→ ROWS
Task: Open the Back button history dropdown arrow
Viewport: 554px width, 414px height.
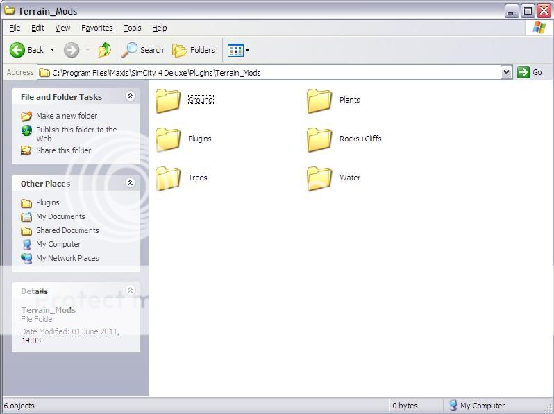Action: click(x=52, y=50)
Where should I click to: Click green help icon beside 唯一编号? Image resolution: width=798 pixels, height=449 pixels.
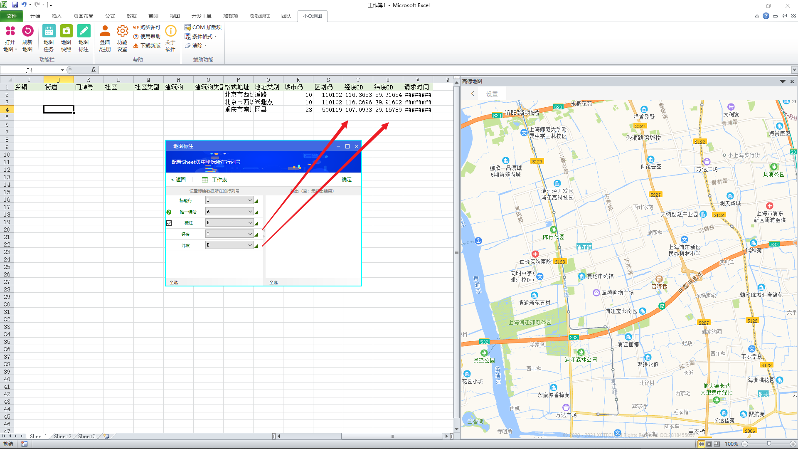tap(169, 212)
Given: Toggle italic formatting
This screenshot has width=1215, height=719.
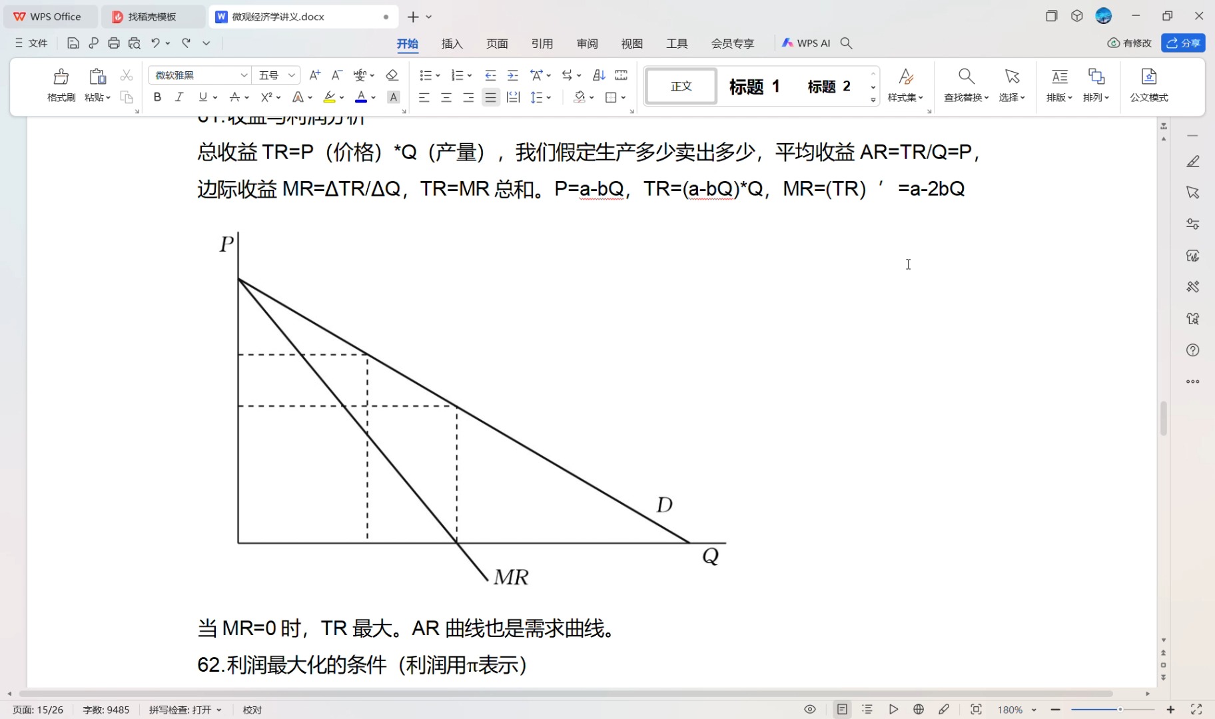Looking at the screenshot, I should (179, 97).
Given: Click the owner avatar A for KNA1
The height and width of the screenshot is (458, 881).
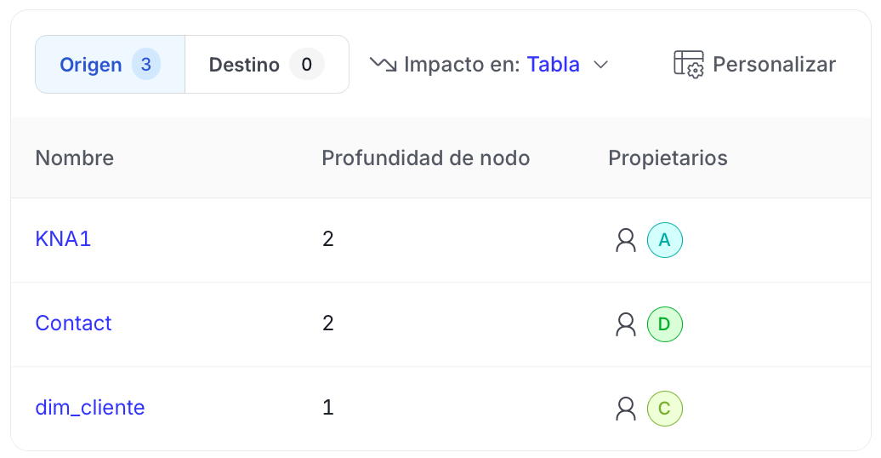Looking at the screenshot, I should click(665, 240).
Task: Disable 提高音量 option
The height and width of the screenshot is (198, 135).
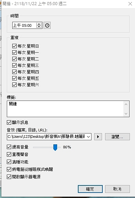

...

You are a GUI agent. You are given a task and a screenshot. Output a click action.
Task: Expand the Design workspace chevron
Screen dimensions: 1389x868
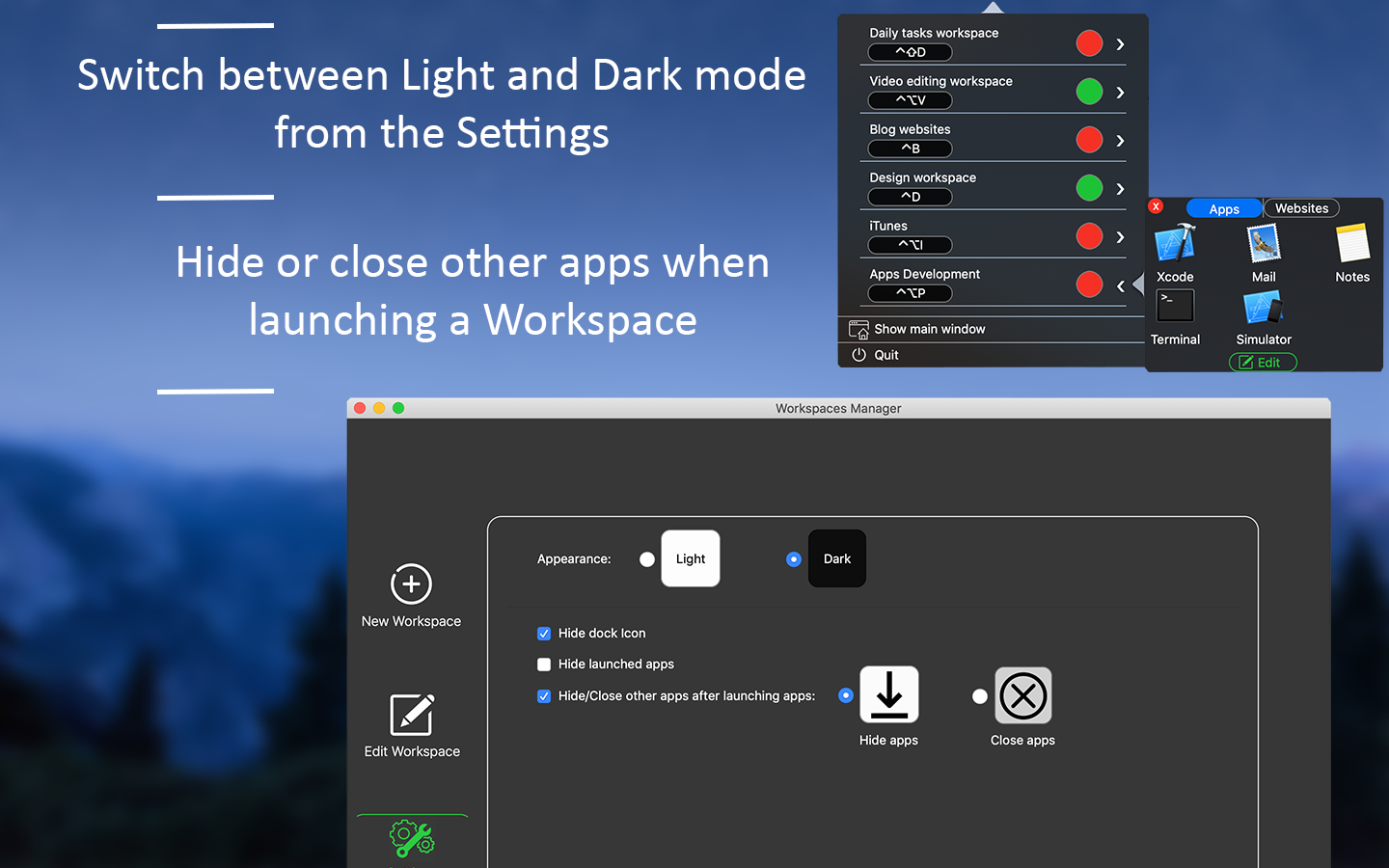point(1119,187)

* * *

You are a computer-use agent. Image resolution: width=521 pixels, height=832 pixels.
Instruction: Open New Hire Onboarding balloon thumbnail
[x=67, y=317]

→ WHAT YOU HAVE TO DO
Please reproduce the data word for word, starting at the line that contains "Given: Click the owner avatar A for KNA1" and ending at the line that contains "The height and width of the screenshot is (198, 135).", with both of those lines included. Leave the pictures out of your answer.

→ ANSWER TO THIS PROBLEM
Given: Click the owner avatar A for KNA1
The height and width of the screenshot is (458, 881).
Looking at the screenshot, I should click(665, 240).
Task: Disable 提高音量 option
The height and width of the screenshot is (198, 135).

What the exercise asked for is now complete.